By Jason Parker
March 25, 2020
NASCAR can hold their heads high this week. Their eNASCAR iRacing Pro Invitational Series began back on March 22. The NASCAR virtual race became the most-watched esports show on TV to date. More than Street Fighter V, more than Magic: the Gathering, it topped them all! In fact, 903,000 people watched on TV in the US. That is incredible!
Since the mass cancellation of traditional sports, the shift to virtual sports may be unbelievable to many traditional sports viewers. With the lack of “real” sports that are available, it’s not so far-fetched that people would give this digital version a try. Fox has also reportedly committed to cover the rest of the NASCAR esports season.
This continues with a simulated Texas Motor Speedway match on March 29 at 1 PM EST. Whether you watch on the Fox Broadcast Network, FS1, or the Fox Sports App, you’ll have it in all three places. Fox and NASCAR have a real advantage here though. The fanbase is still rabid, looking for something to watch, and have nowhere to go.

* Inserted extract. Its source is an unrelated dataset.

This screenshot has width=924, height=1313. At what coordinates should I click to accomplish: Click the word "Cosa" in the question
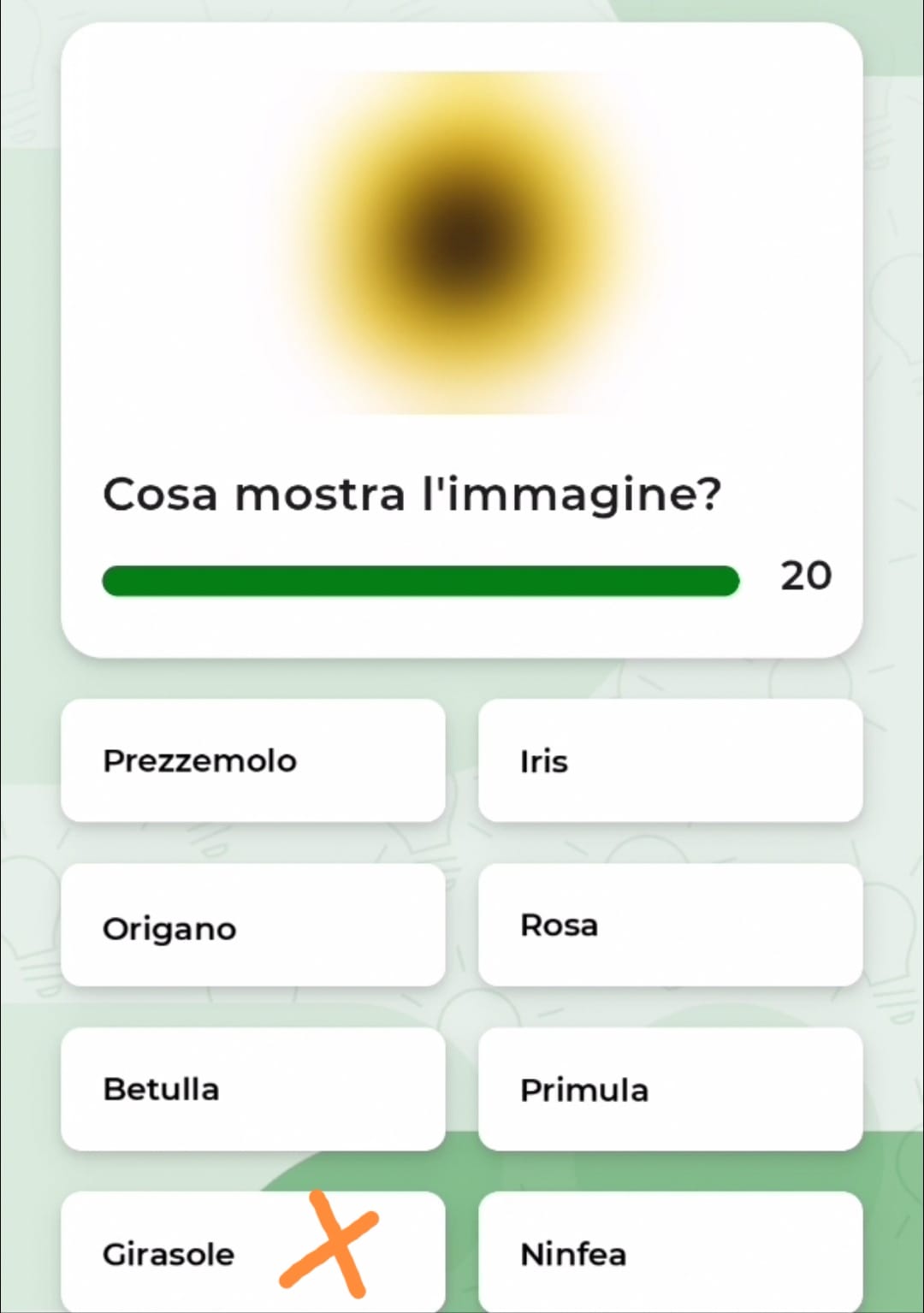pos(160,494)
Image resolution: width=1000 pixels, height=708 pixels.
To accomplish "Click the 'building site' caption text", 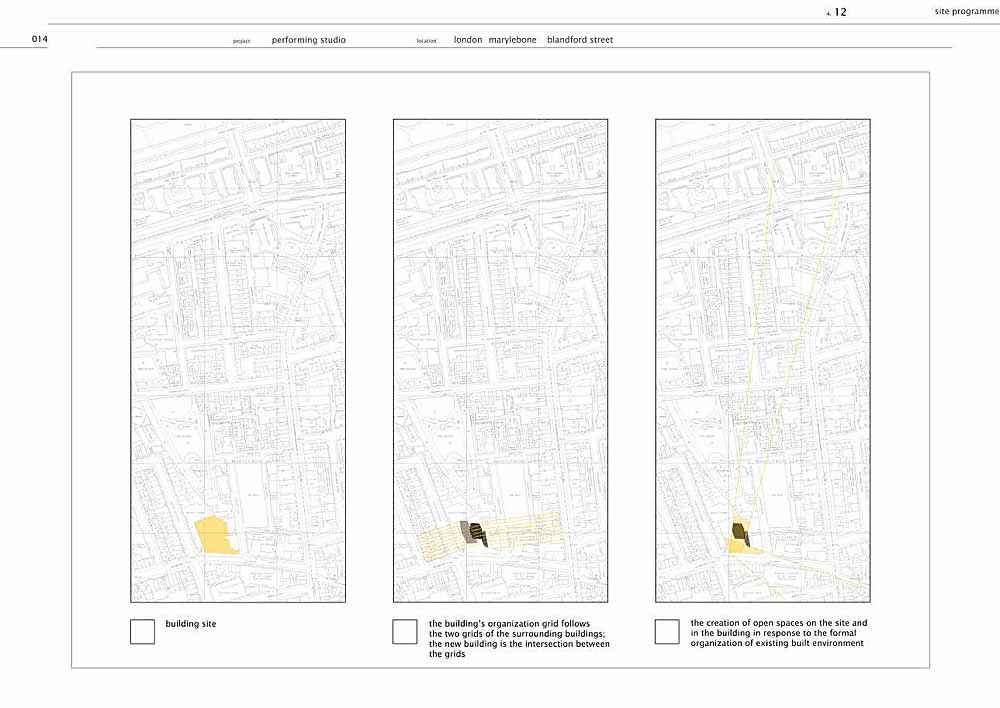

On top of that, quite a few real-world pro drivers are taking part, so it has to offer up some legitimacy for those die-hard fans to cling on to. This includes race winner Denny Hamlin. Without him and the rest, the numbers may not have been quite so high. People are at least willing to entertain the idea of esports on TV. Given those incredible numbers, business is definitely booming.
Esports industry analyst Manny Anekal tweeted that the 903K viewers are good enough to make the NASCAR virtual race the most-watched esports event ever in the U.S., besting a Mortal Kombat event on The CW in 2016 that got 770K viewers.
Tim Clark, NASCAR’s senior vice president and chief digital officer, spoke to Sports Business Daily about the news. “Blown away – we talked last week going into it that no none had any expectations … This was about creating entertainment and a distraction from everything going on; I don’t think anyone even bothered to think about what sort of numbers this could drive. But I would tell you now having seen the number, just pleasantly surprised and blown away by the TV audience we saw, plus the digital and social metrics.”
How does this all compare to real life? According to Nielsen, 903K viewers compares to an average of 2.1M last year, for real-life NASCAR Cup Series events on FS1. The 18-34 demo made up about 9% of the event audience, versus the 8% for the typical NASCAR race. It’s a slight change, but a positive one!
Racing is probably the first traditional sport to look photorealistic across a variety of titles and styles. It’s not hard to see real sports fans are willing to give NASCAR’s esports a shot. It looks so close to reality that it may be hard to believe that it’s just a game.
There’s a pretty funny quote from this event though from one of the commentators. “Now here we are inside the driver view and as realistic as this is, this may be the most unrealistic part, notice how the dash doesn’t have a million sponsor stickers all over it, if this was real there would be.”
Frankly, it’s a matter of time before the NASCAR vehicles are all stickered out so the sponsors are seen. I bet more sponsors would get on board. Many new people would see their brand on the vehicle. Another great thing about the NASCAR virtual race is how safe it is.
You don’t have to worry about losing tens or hundreds of thousands of dollars on a damaged vehicle. There’s no loss of life either. People don’t get injured that way. So, with that, I hope NASCAR invests in this for an off-season. If real NASCAR pros got together in the off-season and raced from their homes once a week? That would be money.
This is terrific news for esports just in general. We hope people will watch esports by non-traditional sports pros. After all, when people see that those esports stars can play just as well as the traditional sports players (if not better), they will see how hard this is to do, and appreciate the skill of NASCAR and other esports.